Passage to read –
Last week, when United Nations Secretary-General Ban Ki-moon called for yet another commission to look into the use of rape as a strategy of war in the Democratic Republic of Congo (DRC), Chad, and Sudan, I almost laughed. Just what these women need, I thought—more words, platitudes, and denouncements by politicians. Ban’s statement calling for UN members to “come together and act” was made around the same time U.S. Secretary of State Hillary Rodham Clinton was embarking on an official visit to the area. She visited a refugee camp in Goma and promised $17 million to support programs for victims of sexual violence. Perhaps the UN felt it was being upstaged and so needed to do some posturing.
In the June issue of AJN, I coauthored a report on the increasing violence against women worldwide. In researching the article, I was shocked to learn how many reports and commissions and “special rapporteurs” have documented the violence, and for how long:
• The Guardian UK notes that “the UN has recorded at least 200,000 cases of sexual violence against women and girls in the region since the conflict began in 1996.”
• A 2000 report by the Organization of African Unity on the 1994 Rwandan genocide noted that “practically every female over the age of 12 who survived the genocide was raped.”

(Saved entries)
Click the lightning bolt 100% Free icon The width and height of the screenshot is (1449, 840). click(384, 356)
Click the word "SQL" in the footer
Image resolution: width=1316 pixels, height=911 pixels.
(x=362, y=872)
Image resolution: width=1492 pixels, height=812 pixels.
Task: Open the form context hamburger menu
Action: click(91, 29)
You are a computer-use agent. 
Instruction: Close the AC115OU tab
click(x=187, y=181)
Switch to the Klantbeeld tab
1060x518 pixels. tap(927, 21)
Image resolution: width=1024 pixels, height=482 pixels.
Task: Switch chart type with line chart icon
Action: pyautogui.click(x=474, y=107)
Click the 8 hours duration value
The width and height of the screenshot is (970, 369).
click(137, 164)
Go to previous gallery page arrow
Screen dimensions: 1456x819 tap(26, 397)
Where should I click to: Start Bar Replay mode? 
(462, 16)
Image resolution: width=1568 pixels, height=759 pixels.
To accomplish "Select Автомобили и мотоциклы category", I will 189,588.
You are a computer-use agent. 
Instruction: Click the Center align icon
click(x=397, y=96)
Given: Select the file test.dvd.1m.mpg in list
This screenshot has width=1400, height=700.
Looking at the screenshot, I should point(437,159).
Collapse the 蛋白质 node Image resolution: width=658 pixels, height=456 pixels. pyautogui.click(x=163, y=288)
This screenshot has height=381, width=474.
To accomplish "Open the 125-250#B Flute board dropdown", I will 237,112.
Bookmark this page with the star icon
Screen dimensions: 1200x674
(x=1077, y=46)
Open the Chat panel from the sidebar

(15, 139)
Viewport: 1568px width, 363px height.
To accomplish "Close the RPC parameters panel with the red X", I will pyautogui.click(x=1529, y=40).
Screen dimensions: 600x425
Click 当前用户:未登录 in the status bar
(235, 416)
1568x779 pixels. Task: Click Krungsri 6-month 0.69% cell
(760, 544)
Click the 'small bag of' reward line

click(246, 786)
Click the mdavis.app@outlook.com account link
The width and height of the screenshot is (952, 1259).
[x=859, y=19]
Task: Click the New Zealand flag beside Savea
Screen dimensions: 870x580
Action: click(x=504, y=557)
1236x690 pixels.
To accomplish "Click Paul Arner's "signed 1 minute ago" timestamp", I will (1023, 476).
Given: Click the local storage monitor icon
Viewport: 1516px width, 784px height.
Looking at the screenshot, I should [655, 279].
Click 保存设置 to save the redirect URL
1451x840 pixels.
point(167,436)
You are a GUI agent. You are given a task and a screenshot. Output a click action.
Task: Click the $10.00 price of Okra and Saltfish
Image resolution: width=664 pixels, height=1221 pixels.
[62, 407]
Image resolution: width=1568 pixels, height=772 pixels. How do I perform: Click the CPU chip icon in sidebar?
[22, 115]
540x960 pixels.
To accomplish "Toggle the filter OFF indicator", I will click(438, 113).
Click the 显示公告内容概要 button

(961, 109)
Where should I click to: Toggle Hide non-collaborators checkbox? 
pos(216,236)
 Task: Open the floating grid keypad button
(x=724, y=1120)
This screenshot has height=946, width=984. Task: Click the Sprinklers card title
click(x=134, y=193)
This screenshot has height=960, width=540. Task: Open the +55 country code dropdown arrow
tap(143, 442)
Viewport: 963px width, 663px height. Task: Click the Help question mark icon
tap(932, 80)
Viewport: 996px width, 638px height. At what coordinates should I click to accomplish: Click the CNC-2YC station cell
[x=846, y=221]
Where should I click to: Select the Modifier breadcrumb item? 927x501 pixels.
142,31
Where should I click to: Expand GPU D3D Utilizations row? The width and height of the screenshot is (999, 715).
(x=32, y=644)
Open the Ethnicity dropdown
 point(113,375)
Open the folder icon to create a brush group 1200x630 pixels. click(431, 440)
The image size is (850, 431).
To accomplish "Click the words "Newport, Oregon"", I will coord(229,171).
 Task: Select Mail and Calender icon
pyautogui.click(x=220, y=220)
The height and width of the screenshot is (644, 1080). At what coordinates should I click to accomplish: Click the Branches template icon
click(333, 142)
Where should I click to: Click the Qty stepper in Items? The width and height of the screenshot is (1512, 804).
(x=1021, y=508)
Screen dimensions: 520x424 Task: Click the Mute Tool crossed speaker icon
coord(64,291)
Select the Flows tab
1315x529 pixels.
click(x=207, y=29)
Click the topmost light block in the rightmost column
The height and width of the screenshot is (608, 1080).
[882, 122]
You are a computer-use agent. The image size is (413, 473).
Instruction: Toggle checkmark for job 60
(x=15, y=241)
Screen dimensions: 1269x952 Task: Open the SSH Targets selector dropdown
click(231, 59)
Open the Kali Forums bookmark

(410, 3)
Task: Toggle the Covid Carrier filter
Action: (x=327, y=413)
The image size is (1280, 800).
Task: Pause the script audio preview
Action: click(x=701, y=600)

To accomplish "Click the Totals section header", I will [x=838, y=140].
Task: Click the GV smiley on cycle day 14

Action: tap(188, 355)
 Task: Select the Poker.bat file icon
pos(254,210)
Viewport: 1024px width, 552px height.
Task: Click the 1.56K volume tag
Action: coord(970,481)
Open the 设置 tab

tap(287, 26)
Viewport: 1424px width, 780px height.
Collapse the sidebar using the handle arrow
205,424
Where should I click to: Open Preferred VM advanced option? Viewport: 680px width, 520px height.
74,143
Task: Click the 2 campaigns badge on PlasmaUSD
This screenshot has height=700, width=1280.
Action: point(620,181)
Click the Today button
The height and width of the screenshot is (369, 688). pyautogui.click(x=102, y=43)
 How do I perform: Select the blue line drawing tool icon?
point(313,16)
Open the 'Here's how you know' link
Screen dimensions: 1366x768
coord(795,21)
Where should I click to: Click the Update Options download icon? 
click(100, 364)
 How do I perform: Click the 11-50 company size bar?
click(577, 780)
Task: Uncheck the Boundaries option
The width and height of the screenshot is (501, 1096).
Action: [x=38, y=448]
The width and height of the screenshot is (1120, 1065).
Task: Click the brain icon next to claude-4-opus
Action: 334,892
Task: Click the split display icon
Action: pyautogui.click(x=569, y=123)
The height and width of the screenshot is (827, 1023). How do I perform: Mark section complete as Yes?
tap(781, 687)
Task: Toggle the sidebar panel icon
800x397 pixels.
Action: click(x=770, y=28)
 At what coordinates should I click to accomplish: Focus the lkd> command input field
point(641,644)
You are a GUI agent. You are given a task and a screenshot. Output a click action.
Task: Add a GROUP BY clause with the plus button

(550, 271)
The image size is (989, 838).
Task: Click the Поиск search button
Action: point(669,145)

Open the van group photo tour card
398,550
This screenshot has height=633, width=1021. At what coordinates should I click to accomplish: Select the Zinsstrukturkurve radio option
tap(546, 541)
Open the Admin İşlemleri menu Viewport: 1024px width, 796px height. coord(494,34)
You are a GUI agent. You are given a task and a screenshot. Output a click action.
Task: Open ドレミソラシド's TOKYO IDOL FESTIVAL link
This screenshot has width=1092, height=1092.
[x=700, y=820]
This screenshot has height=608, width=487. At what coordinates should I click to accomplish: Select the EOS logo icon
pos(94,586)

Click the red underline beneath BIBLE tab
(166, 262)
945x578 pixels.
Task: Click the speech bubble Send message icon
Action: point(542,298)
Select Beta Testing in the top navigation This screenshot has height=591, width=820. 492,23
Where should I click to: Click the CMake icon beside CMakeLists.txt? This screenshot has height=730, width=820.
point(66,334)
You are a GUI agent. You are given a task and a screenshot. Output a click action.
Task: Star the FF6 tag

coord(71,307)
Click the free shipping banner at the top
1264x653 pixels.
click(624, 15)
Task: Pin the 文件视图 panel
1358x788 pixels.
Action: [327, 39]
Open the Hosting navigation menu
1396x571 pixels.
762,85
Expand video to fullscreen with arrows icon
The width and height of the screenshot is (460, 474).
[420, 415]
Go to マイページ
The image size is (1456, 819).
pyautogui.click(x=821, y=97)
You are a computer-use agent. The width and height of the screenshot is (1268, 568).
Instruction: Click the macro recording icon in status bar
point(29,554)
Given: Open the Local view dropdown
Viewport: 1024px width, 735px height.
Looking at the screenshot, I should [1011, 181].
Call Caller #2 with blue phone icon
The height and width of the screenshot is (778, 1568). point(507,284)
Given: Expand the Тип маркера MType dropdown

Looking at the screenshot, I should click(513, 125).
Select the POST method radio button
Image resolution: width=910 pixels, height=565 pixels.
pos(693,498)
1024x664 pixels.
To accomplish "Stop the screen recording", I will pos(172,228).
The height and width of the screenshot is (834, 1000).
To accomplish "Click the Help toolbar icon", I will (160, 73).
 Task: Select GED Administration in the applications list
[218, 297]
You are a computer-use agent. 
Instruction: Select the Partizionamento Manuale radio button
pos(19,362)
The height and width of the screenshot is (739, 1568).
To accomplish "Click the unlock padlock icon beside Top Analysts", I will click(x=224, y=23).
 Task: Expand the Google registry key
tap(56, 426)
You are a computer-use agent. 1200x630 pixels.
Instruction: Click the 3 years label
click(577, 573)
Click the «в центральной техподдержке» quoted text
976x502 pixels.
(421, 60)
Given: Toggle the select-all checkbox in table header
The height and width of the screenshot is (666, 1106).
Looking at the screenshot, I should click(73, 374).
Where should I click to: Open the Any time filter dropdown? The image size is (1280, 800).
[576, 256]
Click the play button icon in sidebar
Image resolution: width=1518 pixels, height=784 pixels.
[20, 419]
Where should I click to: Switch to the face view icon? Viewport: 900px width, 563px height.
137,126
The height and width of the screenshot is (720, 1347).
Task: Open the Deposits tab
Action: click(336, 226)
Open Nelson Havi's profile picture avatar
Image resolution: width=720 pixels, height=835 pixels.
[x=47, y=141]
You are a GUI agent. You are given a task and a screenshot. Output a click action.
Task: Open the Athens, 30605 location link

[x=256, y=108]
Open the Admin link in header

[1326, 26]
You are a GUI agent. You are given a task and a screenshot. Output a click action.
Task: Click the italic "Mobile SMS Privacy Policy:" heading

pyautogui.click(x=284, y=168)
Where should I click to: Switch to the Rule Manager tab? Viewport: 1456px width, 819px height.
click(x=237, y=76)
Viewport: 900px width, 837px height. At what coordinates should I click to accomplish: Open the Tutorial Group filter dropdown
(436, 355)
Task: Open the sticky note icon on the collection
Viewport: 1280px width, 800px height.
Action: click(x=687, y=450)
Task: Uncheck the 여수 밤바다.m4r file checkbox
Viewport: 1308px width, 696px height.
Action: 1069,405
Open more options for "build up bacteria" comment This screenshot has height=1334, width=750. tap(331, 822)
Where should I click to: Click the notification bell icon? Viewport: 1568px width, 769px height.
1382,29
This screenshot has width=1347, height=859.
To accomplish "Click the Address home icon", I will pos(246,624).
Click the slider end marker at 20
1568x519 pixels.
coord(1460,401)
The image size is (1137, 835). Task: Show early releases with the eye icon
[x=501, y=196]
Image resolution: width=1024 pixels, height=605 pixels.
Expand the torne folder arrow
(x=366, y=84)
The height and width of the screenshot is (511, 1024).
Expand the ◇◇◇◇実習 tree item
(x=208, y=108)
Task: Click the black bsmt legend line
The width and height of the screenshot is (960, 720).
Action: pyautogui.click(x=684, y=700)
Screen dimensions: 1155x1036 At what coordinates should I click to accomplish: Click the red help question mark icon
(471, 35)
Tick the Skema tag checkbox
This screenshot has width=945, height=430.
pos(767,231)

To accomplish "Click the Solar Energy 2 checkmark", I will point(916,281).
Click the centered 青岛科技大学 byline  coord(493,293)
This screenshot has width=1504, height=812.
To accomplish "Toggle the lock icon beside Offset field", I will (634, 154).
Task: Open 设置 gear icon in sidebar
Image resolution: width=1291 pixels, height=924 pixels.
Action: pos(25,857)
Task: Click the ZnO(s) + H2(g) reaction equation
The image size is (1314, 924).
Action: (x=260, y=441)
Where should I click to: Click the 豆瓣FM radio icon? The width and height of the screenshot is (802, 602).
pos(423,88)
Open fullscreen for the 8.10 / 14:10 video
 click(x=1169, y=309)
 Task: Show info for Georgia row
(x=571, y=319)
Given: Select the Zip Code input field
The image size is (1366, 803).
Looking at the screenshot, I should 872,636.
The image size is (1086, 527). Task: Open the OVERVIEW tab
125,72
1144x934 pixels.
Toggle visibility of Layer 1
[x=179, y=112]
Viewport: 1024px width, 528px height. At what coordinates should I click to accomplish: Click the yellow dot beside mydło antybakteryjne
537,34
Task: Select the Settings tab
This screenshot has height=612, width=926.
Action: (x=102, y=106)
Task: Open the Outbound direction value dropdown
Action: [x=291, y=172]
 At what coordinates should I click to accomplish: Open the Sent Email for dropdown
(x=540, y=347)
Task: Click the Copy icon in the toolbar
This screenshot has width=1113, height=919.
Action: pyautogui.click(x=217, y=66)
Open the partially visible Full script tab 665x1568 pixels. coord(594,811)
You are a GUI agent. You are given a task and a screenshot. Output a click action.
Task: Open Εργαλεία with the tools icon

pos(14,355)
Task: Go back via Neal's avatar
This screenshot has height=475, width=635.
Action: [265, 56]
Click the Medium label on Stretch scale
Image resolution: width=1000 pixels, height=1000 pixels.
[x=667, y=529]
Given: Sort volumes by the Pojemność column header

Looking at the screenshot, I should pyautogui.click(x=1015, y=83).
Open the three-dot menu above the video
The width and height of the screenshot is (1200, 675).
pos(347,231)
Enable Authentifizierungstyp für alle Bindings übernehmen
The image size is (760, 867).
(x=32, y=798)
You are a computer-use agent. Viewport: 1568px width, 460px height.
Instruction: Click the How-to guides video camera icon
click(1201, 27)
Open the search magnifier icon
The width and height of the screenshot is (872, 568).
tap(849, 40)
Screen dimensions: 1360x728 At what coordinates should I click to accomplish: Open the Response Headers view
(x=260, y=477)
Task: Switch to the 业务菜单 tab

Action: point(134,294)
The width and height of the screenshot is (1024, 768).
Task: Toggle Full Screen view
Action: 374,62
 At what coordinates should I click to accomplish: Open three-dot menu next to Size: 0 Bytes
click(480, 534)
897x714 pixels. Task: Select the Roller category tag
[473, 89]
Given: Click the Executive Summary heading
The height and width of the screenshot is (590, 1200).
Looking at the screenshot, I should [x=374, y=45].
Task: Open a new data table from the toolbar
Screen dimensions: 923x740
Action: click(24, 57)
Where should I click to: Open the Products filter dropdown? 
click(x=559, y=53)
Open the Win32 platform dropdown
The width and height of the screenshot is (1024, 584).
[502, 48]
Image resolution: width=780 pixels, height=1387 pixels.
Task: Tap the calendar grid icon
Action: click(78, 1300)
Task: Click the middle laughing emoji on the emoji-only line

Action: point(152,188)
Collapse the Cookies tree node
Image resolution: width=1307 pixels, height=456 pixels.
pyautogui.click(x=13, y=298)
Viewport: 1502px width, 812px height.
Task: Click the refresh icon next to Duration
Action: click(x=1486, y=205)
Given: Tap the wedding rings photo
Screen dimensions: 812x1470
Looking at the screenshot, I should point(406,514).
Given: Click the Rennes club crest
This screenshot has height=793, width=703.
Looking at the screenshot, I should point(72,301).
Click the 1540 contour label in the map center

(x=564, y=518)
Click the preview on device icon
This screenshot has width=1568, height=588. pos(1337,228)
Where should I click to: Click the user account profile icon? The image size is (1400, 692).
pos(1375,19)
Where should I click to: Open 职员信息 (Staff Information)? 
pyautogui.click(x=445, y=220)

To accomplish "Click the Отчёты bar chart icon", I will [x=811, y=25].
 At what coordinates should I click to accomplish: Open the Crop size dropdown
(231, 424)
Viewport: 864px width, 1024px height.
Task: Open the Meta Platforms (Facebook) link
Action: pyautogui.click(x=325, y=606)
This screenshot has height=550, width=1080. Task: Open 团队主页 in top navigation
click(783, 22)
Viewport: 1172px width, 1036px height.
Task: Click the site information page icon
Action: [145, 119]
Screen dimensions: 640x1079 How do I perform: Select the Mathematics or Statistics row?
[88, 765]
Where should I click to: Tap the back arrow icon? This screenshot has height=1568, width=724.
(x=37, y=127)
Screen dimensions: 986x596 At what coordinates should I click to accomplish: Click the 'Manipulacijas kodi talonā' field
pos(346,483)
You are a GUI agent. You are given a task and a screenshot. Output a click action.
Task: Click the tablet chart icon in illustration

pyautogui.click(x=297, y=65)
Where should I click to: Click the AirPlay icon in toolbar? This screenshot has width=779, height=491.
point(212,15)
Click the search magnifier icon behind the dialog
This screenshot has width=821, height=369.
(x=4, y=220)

Assigned task 1 – Extract the portion of the commentary on wartime rape from "Last week, when" to "do some posturing.", copying it word for word.
Assigned task 2 – According to the commentary on wartime rape, how much money did Hillary Rodham Clinton promise, and for what purpose?
Assigned task 3 – Summarize the commentary on wartime rape in two sentences.
The listing of saved entries is separate material, unrelated to the commentary on wartime rape.

Output 1 –
Last week, when United Nations Secretary-General Ban Ki-moon called for yet another commission to look into the use of rape as a strategy of war in the Democratic Republic of Congo (DRC), Chad, and Sudan, I almost laughed. Just what these women need, I thought—more words, platitudes, and denouncements by politicians. Ban’s statement calling for UN members to “come together and act” was made around the same time U.S. Secretary of State Hillary Rodham Clinton was embarking on an official visit to the area. She visited a refugee camp in Goma and promised $17 million to support programs for victims of sexual violence. Perhaps the UN felt it was being upstaged and so needed to do some posturing.

Output 2 – She promised $17 million to support programs for victims of sexual violence.

Output 3 – The writer reacts with skepticism to Ban Ki-moon's call for another commission on the use of rape as a strategy of war in the DRC, Chad, and Sudan, noting that Hillary Rodham Clinton visited a refugee camp in Goma around the same time and promised $17 million for victims of sexual violence. While researching a coauthored AJN report on rising violence against women, the writer was shocked by how many reports and commissions had documented such violence and for how long, citing UN and Organization of African Unity findings.